The design of the reward function is an important part of DRL, and the reward function directly affects the training effect of the agent. In order to avoid the algorithm obtaining positive values for too long a period due to reward sparsity and to promote the training process, a staged training approach is adopted, and the specific training process and reward mechanism are formulated in (12).

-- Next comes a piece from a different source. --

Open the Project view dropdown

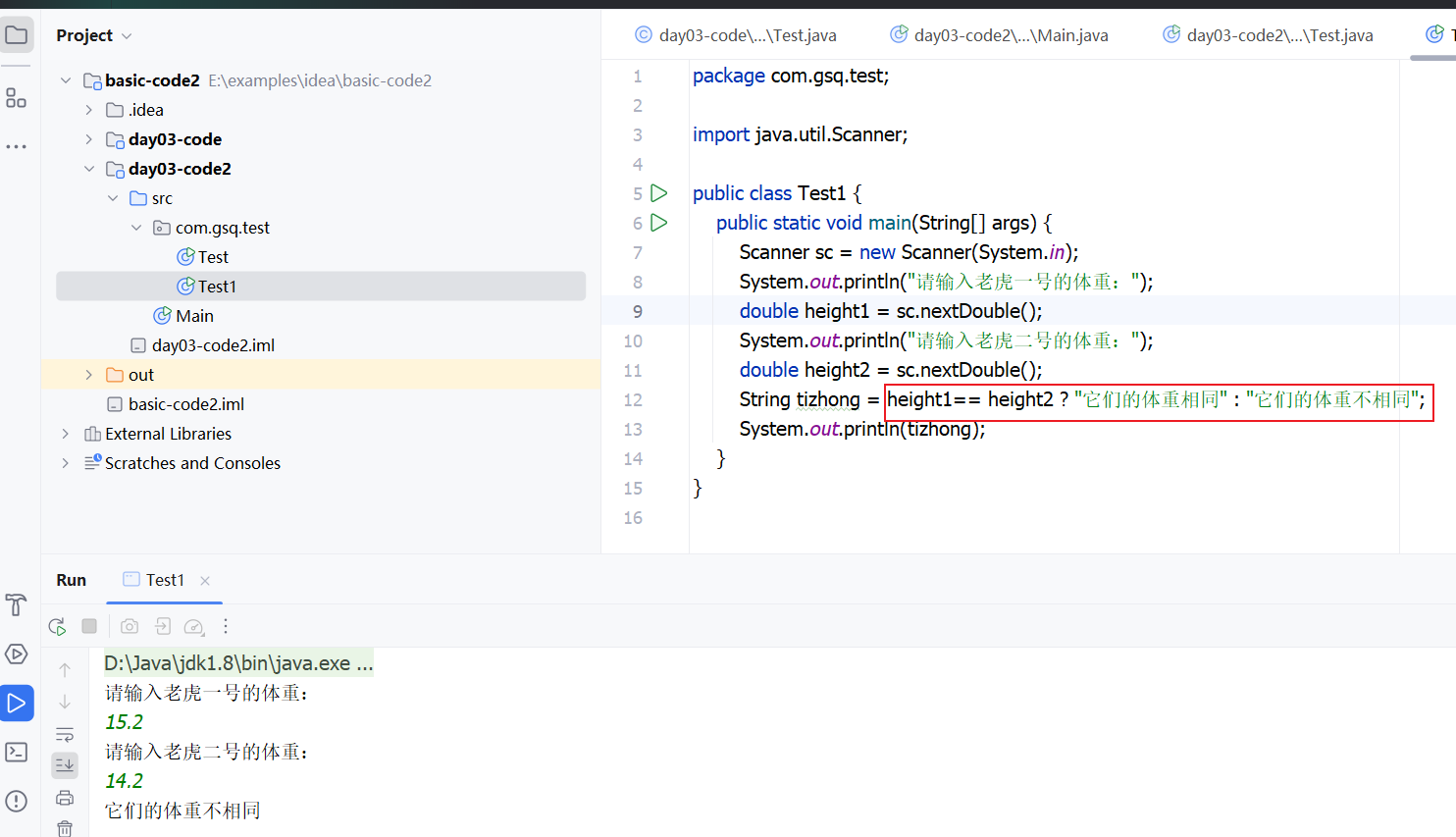click(93, 35)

In the early stage of training, the UAV’s ability to hover at a fixed height without wind disturbance is developed. The maximum allowable altitude error is set to 2 m, with rewards earned when the altitude error is less than 1 m and the rate of change in altitude error is less than 3 m per second. Subsequently, the complete wind field perturbation model is introduced to train fixed-height hovering and the maximum allowable error is reduced to 1 m; rewards are obtained when the error is confirmed to be less than 0.1 m, the rate of change in the error is less than 0, and the number of the initial training sets is set to be 2000. Finally, the UAV uses the agents obtained from the previous stage of training to conduct the training of trajectory tracking, and the training task is set to resist the wind perturbation and track the desired position, and the maximum allowable error is set to be 0.1 m. The single-step reward is set as follows:

r = \{\begin{cases} 50 \cdot (0.1 - |p_{e}|) & |p_{e}| < 0.1 \\ 20 \cdot (0.1 - |p_{e}|) & 0.1 \leq |p_{e}| < 0.5 \\ - 200 \cdot |p_{e}| & |p_{e}| \geq 0.5 \\ - 400 \cdot {\dot{p}}_{e} & - 0.5 < {\dot{p}}_{e} < 0 \end{cases}

(12)

where

P_{e}

represents the position error while

\dot{P_{e}}

indicates its rate of change. Additionally, r denotes the reward, and t stands for the runtime.

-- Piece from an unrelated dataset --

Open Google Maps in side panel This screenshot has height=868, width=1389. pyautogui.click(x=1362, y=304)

For each training set, the total reward is calculated as the sum of rewards from individual training steps, with the cumulative reward resetting to zero when the UAV initiates a new training set.

2.3. Wind Disturbance Rejection Control Strategy

To enhance the UAV’s robustness against wind disturbances, we introduce a wind disturbance rejection control strategy that integrates a dual-loop PID trajectory tracking controller with a DRL compensator. This strategy is designed to address trajectory errors caused by wind disturbances, ensuring effective trajectory tracking performance.

Dual-Loop PID Controller: Our control strategy employs a dual-loop PID controller, consisting of an outer position loop and an inner attitude loop. The outer loop controls the UAV’s position, while the inner loop manages its attitude. The PID controller adjusts the UAV’s position based on the error between the desired position and the actual position. This structure is crucial for achieving precise trajectory tracking.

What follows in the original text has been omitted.